THE INPUT Block Start
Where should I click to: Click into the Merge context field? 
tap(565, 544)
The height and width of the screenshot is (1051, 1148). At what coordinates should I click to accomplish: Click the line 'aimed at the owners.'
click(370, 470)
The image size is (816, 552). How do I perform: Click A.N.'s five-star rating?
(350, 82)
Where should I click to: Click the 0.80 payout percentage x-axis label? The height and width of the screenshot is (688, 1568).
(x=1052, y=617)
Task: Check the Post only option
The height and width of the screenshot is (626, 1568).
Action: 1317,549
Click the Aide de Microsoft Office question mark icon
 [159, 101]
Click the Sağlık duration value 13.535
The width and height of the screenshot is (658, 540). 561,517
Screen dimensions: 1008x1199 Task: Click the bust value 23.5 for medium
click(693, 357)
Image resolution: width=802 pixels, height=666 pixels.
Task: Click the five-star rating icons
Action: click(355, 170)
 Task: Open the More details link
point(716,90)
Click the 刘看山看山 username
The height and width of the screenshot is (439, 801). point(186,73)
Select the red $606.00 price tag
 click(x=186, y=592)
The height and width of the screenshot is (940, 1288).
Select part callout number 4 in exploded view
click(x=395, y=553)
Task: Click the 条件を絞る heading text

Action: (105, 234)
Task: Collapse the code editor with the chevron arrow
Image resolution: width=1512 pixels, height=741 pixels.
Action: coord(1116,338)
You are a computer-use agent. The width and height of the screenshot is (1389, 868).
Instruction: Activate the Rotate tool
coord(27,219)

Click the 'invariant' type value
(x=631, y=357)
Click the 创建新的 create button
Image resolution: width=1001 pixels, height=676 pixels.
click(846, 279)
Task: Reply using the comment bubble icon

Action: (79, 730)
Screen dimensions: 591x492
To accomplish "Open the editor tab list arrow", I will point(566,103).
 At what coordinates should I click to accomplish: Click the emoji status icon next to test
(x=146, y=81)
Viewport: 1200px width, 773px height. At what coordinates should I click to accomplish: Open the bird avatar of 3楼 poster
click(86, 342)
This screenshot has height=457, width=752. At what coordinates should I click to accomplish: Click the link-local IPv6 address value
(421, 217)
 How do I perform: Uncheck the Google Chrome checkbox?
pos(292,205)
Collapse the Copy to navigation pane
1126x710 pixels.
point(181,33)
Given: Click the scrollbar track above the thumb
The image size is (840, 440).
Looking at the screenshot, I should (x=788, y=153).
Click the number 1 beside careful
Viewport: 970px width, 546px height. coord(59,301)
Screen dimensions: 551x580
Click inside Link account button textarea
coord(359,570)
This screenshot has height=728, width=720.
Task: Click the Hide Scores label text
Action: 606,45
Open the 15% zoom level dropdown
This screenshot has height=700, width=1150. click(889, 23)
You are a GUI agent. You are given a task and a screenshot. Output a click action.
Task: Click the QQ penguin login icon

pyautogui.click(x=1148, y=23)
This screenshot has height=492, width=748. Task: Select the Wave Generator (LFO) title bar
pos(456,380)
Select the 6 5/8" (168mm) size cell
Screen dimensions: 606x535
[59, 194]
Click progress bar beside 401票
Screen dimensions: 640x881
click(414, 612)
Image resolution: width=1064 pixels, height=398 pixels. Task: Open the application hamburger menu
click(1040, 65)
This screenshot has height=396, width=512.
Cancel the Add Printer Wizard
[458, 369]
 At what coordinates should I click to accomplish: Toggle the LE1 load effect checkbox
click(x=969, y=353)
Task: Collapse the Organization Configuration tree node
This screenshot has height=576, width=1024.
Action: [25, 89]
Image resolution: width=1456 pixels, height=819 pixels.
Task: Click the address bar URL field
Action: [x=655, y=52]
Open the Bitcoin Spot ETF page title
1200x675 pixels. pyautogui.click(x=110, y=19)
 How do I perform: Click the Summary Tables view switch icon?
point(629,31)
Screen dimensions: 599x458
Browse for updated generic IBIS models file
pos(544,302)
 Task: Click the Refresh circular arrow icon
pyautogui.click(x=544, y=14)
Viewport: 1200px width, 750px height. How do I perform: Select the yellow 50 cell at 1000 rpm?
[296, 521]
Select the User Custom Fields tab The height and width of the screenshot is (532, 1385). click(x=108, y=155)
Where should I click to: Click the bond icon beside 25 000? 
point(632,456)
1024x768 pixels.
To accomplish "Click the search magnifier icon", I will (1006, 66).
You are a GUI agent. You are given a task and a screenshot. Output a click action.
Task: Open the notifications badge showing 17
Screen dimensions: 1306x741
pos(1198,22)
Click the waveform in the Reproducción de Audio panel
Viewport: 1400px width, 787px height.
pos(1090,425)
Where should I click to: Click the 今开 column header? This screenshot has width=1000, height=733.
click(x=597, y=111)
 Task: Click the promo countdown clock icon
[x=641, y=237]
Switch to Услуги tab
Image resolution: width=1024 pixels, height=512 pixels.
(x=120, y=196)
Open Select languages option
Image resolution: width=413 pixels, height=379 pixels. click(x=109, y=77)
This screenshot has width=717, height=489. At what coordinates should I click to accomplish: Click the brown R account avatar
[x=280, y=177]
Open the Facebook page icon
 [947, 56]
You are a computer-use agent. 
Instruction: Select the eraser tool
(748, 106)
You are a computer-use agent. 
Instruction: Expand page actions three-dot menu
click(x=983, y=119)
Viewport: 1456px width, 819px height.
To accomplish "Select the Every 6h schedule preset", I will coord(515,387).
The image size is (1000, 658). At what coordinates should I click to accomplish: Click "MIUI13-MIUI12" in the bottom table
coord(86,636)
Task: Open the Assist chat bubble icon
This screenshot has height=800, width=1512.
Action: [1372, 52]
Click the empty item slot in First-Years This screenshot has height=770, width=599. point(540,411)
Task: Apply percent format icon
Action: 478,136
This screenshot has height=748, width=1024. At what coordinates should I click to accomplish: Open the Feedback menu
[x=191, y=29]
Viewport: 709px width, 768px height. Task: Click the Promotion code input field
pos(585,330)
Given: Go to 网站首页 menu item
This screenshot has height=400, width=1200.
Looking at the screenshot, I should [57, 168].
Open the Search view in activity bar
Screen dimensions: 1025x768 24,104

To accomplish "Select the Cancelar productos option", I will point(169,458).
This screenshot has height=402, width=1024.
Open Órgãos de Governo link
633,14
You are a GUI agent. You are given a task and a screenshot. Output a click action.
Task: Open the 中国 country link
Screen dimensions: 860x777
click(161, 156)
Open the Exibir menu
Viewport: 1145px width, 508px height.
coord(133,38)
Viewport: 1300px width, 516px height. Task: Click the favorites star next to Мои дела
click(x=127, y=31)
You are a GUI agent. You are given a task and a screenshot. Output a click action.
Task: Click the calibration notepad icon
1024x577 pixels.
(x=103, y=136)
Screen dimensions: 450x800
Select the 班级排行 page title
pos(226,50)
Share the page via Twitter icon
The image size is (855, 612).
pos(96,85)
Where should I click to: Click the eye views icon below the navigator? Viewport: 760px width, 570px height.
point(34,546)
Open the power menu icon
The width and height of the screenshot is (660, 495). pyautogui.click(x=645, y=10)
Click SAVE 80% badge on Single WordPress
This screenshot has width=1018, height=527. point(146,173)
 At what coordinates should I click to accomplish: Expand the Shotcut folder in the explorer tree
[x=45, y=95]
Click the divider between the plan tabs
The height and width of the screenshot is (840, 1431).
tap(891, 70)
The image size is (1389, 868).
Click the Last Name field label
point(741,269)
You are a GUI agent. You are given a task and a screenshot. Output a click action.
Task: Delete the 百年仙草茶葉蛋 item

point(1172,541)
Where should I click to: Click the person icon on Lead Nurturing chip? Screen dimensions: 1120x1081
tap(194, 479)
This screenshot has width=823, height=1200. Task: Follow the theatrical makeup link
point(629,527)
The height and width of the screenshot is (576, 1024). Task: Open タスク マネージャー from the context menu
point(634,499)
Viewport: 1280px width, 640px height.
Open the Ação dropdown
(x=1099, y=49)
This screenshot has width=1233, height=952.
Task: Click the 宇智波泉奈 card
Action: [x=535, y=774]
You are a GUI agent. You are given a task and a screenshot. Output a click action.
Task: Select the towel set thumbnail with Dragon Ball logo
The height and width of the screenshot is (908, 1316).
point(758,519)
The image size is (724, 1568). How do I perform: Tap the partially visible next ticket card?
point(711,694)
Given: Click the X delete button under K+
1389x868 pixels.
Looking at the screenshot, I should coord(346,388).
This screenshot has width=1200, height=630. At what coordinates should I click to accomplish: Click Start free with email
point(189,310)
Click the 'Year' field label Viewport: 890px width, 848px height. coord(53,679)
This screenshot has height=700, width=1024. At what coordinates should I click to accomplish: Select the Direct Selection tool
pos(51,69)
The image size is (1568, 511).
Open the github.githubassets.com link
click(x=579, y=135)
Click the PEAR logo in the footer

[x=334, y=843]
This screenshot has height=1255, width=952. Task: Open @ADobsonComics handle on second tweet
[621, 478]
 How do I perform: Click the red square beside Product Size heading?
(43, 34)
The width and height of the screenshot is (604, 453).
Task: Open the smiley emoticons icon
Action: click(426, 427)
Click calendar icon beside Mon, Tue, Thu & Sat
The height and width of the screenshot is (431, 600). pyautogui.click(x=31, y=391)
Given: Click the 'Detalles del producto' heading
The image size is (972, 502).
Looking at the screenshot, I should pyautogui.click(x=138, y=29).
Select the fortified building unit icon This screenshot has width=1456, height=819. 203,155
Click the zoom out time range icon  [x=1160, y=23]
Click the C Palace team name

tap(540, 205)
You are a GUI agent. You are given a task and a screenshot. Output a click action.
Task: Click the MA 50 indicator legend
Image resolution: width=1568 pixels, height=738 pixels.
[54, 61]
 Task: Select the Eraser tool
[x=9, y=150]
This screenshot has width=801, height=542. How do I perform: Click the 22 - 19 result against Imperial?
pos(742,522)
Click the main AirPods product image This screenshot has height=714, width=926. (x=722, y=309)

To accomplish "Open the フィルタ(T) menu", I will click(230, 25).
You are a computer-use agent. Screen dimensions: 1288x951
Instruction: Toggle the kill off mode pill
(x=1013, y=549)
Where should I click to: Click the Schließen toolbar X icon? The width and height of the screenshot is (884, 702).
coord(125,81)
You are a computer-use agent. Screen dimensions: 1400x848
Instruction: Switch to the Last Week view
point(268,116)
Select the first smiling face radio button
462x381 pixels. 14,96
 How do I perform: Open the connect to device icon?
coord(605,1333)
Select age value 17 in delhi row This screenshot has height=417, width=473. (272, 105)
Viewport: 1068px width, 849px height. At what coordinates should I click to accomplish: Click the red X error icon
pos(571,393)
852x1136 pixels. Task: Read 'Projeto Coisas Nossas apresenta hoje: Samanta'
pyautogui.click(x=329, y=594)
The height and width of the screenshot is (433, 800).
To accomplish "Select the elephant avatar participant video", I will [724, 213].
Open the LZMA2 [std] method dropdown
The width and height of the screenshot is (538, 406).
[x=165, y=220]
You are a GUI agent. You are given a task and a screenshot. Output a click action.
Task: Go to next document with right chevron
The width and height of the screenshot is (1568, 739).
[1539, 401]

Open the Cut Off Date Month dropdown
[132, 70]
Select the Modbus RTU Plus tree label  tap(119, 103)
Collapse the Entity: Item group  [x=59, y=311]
THE INPUT Block End
**WORK REQUIRED**
Using the records above, copy every line that has the word "computer" in it.

**THE COMPLETED TASK**
You are a computer-use agent. The width and height of the screenshot is (1389, 868).
You are a computer-use agent. 
You are a computer-use agent. 
You are a computer-use agent. Screen dimensions: 1288x951
You are a computer-use agent. Screen dimensions: 1400x848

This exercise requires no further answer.